■ Problem details: The expected reply is all of the data, returned exactly.

■ Provided data:
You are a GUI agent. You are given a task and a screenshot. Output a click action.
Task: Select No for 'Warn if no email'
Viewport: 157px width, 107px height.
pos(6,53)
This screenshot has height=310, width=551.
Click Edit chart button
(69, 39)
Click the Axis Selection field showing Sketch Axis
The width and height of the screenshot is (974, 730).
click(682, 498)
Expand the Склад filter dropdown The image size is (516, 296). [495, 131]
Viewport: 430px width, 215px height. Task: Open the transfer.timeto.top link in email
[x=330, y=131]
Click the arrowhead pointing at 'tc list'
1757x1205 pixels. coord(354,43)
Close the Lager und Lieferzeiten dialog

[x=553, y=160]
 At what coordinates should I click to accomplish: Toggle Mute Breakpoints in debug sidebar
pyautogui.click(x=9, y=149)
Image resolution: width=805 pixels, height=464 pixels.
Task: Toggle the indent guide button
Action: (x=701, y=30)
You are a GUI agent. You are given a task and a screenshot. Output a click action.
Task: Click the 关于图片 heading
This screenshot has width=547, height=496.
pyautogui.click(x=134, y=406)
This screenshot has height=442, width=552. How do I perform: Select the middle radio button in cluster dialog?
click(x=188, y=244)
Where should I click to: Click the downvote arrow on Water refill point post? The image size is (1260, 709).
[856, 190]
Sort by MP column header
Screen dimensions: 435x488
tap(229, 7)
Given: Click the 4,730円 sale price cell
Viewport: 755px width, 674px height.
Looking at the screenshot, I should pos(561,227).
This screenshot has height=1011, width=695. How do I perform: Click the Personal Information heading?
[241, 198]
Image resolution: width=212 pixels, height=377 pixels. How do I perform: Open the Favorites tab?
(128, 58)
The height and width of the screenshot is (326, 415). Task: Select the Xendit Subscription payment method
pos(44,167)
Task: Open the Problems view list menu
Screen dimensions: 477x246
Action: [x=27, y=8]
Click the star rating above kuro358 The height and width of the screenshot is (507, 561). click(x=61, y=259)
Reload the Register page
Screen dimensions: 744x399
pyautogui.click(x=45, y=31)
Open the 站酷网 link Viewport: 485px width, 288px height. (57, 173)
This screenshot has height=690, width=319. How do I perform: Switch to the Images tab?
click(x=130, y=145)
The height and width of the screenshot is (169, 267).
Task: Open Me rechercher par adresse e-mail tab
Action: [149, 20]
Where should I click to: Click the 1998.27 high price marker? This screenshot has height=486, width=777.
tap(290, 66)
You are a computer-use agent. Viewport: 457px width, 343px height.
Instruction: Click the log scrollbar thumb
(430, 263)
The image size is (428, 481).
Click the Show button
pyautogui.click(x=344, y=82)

■ Answer box:
You are a GUI agent. You are given a task and a screenshot. Output a click action.
Task: Select No for 'Warn if no email'
Viewport: 157px width, 107px height.
pos(6,53)
This screenshot has height=310, width=551.
Click Edit chart button
(69, 39)
Click the Axis Selection field showing Sketch Axis
The width and height of the screenshot is (974, 730).
click(682, 498)
Expand the Склад filter dropdown The image size is (516, 296). [495, 131]
Viewport: 430px width, 215px height. Task: Open the transfer.timeto.top link in email
[x=330, y=131]
Click the arrowhead pointing at 'tc list'
1757x1205 pixels. coord(354,43)
Close the Lager und Lieferzeiten dialog

[x=553, y=160]
 At what coordinates should I click to accomplish: Toggle Mute Breakpoints in debug sidebar
pyautogui.click(x=9, y=149)
Image resolution: width=805 pixels, height=464 pixels.
Task: Toggle the indent guide button
Action: (x=701, y=30)
You are a GUI agent. You are given a task and a screenshot. Output a click action.
Task: Click the 关于图片 heading
This screenshot has width=547, height=496.
pyautogui.click(x=134, y=406)
This screenshot has height=442, width=552. How do I perform: Select the middle radio button in cluster dialog?
click(x=188, y=244)
Where should I click to: Click the downvote arrow on Water refill point post? The image size is (1260, 709).
[856, 190]
Sort by MP column header
Screen dimensions: 435x488
tap(229, 7)
Given: Click the 4,730円 sale price cell
Viewport: 755px width, 674px height.
Looking at the screenshot, I should pos(561,227).
This screenshot has height=1011, width=695. How do I perform: Click the Personal Information heading?
[241, 198]
Image resolution: width=212 pixels, height=377 pixels. How do I perform: Open the Favorites tab?
(128, 58)
The height and width of the screenshot is (326, 415). Task: Select the Xendit Subscription payment method
pos(44,167)
Task: Open the Problems view list menu
Screen dimensions: 477x246
Action: [x=27, y=8]
Click the star rating above kuro358 The height and width of the screenshot is (507, 561). click(x=61, y=259)
Reload the Register page
Screen dimensions: 744x399
pyautogui.click(x=45, y=31)
Open the 站酷网 link Viewport: 485px width, 288px height. (57, 173)
This screenshot has height=690, width=319. How do I perform: Switch to the Images tab?
click(x=130, y=145)
The height and width of the screenshot is (169, 267).
Task: Open Me rechercher par adresse e-mail tab
Action: [149, 20]
Where should I click to: Click the 1998.27 high price marker? This screenshot has height=486, width=777.
tap(290, 66)
You are a computer-use agent. Viewport: 457px width, 343px height.
Instruction: Click the log scrollbar thumb
(430, 263)
The image size is (428, 481).
Click the Show button
pyautogui.click(x=344, y=82)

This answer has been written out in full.